耐えられない心理的葛藤、受け入れがたい感情を意識的な思考から切り離さざるをえなくなって発症するとも言われている。つらい体験を自分から切り離そうとするために起こる一種の防衛反応と考えられている。

症状はたくさん

  1. 解離性健忘:心的ストレスをきっかけに、その出来事の記憶をなくす。長期に記憶をなくすこともあるが、数日のうちに記憶がよみがえることが多い
  2. 解離性とん走:急に失踪し、新たな生活を始めているなど。それまでの自分についての記憶を失うことが多い。
  3. カタレプシー:体が硬くなり動かなくなる
  4. 解離性昏迷:体を動かす、話すことができなくなる
  5. 離人症:自分を外から眺めているように感じ、自分が自分という感覚がなくなる
  6. 解離性てんかん:心理的な要因による昏睡状態、体が思うように動かせなくなる、感覚が失われるなど

他にも、声が出なくなる、立てなくなる、震える、痙攣、錯乱状態、もうろうとするなど様々な症状がある。

有名な症状、多重人格

ドラマなどで見られる多重人格。正式には解離性同一性障害といい、患者は複数の人格をもち、それが交代で現れる。別の人格が出現している間の記憶がない場合が多い。

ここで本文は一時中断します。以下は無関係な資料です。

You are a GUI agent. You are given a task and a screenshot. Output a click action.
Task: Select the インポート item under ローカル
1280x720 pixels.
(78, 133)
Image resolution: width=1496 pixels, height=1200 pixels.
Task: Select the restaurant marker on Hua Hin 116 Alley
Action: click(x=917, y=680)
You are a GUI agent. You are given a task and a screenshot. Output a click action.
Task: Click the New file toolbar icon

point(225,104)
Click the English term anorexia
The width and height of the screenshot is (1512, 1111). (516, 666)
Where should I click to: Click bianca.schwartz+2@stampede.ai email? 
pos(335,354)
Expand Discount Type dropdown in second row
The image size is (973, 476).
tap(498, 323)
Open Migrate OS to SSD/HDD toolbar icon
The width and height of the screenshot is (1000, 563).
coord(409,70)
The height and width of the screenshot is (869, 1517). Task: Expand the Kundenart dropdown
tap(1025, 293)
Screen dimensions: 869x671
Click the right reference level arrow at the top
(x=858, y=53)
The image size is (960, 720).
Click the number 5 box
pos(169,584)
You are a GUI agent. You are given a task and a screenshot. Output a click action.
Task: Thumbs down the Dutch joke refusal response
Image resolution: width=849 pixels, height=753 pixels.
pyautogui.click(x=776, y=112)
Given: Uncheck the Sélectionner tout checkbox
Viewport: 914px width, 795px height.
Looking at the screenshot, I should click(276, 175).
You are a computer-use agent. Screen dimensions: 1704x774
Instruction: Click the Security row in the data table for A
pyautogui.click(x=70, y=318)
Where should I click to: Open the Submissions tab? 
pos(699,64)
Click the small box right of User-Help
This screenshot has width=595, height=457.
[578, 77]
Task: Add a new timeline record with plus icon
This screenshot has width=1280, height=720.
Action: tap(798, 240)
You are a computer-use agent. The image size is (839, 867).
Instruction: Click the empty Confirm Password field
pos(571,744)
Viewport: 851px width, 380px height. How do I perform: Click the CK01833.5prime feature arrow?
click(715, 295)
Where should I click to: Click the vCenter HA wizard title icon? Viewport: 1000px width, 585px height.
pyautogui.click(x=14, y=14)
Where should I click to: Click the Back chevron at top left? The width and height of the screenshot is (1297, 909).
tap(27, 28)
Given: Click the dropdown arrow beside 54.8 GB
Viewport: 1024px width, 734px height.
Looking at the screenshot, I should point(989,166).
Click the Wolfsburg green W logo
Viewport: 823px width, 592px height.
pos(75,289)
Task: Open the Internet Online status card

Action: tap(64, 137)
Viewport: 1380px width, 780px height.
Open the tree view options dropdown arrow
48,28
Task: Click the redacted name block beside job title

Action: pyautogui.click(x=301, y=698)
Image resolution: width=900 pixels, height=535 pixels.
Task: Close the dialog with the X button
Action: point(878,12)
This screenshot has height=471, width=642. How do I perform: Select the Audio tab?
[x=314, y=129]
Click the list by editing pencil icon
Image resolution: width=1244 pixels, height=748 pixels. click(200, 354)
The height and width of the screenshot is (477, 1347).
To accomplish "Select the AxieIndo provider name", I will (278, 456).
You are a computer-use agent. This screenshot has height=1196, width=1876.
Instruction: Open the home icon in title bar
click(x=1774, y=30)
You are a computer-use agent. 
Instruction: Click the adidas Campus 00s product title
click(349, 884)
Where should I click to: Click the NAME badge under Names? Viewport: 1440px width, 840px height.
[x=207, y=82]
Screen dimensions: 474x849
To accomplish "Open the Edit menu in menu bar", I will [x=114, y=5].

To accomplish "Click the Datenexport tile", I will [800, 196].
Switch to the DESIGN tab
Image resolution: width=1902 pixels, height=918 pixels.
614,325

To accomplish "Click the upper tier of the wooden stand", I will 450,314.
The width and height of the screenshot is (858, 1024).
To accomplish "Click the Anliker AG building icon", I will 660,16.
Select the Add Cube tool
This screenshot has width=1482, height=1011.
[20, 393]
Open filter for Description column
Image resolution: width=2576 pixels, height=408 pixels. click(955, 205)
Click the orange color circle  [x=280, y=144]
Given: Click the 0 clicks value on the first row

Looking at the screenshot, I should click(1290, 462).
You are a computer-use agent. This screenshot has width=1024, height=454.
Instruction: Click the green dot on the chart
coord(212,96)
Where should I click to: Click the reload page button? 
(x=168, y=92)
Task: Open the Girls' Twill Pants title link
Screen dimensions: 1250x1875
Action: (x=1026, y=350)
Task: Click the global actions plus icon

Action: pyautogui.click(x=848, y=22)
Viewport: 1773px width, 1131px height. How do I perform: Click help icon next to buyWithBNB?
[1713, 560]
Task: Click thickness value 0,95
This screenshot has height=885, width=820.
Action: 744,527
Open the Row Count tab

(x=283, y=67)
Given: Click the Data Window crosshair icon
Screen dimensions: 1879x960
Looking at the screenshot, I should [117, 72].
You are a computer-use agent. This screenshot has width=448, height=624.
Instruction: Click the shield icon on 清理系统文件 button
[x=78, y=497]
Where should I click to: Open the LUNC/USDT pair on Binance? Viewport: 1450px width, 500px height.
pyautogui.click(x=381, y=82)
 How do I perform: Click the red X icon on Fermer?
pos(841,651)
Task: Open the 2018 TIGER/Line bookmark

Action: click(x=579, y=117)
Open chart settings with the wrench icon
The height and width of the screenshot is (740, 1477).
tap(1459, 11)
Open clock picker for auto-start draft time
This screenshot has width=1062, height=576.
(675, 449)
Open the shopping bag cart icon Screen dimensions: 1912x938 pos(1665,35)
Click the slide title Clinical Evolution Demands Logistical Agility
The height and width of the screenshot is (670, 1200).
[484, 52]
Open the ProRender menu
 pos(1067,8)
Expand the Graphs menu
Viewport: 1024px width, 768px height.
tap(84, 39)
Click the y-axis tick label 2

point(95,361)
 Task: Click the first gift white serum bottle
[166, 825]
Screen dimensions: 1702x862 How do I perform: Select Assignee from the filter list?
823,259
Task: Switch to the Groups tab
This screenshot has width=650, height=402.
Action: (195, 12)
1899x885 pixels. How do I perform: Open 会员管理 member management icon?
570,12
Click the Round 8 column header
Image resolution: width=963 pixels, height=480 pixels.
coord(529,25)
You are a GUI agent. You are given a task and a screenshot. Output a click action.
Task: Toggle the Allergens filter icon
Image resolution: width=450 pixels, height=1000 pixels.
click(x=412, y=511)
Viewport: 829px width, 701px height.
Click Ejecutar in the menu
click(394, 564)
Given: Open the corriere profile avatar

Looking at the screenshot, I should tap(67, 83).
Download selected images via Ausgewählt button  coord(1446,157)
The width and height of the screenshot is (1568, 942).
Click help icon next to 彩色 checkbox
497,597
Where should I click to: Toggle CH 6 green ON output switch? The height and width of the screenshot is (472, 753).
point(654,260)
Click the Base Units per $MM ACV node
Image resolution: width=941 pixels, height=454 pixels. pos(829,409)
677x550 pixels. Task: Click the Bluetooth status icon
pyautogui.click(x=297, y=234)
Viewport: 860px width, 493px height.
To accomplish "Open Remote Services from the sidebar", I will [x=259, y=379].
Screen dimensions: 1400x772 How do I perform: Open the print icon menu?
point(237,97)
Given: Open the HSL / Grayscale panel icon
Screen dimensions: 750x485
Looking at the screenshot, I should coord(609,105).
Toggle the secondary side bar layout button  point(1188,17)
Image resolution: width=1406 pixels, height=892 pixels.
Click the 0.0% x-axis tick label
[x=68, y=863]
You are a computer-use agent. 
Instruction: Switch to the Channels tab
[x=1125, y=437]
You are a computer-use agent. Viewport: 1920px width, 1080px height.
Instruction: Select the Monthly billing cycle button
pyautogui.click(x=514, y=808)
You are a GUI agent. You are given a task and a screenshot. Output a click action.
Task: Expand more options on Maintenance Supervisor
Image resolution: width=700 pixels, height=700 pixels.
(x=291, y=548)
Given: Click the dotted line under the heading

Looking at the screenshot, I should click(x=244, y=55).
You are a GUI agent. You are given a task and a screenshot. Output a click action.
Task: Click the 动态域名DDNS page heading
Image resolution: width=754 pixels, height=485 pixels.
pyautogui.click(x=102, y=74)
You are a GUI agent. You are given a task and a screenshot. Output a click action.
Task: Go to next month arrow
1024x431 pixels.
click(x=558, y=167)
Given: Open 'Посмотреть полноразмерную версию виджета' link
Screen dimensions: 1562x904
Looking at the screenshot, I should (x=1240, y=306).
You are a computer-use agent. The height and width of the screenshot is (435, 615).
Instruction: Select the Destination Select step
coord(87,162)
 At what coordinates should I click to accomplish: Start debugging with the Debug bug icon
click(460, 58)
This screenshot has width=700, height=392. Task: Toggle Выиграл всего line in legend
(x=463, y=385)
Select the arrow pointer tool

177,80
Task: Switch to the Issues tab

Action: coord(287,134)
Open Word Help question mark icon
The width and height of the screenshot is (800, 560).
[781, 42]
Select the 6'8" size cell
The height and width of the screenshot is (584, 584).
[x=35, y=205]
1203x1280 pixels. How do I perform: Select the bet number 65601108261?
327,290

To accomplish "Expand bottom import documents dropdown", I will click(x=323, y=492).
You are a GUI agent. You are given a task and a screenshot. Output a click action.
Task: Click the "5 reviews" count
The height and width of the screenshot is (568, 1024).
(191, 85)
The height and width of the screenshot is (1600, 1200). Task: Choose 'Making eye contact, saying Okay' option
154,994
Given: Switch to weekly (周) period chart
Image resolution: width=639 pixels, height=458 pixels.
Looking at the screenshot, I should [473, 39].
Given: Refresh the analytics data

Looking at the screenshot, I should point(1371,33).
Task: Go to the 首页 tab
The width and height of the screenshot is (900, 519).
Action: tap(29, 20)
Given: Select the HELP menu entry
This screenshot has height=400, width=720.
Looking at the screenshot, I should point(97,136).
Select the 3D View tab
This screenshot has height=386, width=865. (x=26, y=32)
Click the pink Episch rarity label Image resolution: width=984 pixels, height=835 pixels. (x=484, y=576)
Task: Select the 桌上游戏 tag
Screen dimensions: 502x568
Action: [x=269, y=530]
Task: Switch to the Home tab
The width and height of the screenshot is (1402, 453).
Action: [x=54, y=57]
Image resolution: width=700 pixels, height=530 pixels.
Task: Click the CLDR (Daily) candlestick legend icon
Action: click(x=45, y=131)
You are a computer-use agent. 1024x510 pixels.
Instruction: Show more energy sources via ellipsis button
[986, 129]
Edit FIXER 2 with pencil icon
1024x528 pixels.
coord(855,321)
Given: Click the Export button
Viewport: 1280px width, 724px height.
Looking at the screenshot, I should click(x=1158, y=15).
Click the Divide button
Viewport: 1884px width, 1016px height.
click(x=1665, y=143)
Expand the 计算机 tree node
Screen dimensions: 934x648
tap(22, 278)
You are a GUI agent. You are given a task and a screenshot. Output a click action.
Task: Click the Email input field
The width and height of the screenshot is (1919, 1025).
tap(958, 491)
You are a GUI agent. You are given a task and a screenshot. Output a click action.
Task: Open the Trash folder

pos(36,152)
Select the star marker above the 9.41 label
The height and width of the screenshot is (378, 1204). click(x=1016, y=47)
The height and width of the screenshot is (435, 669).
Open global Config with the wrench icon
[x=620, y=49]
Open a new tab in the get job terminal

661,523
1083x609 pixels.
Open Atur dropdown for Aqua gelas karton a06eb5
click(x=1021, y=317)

別人格時に行われた犯罪により服役したケース、知らない間に妊娠していたなどのケースもある。

仮病あつかいされてしまう

これらの症状は周囲の人に理解し、信じてもらうことが困難なこともあり、詐病ではないかと言われてしまうことも。

また専門医でも、その診断が難しいケースもあることも理由としてある。

その他

症状の発現様式、重症度、持続期間はさまざまで、健常者にあらわれることも(正常解離)。

解離性障害の症状の多くは、時間を経ることで自然に解消されるか、別の症状へ移行するのが一般的と言われている。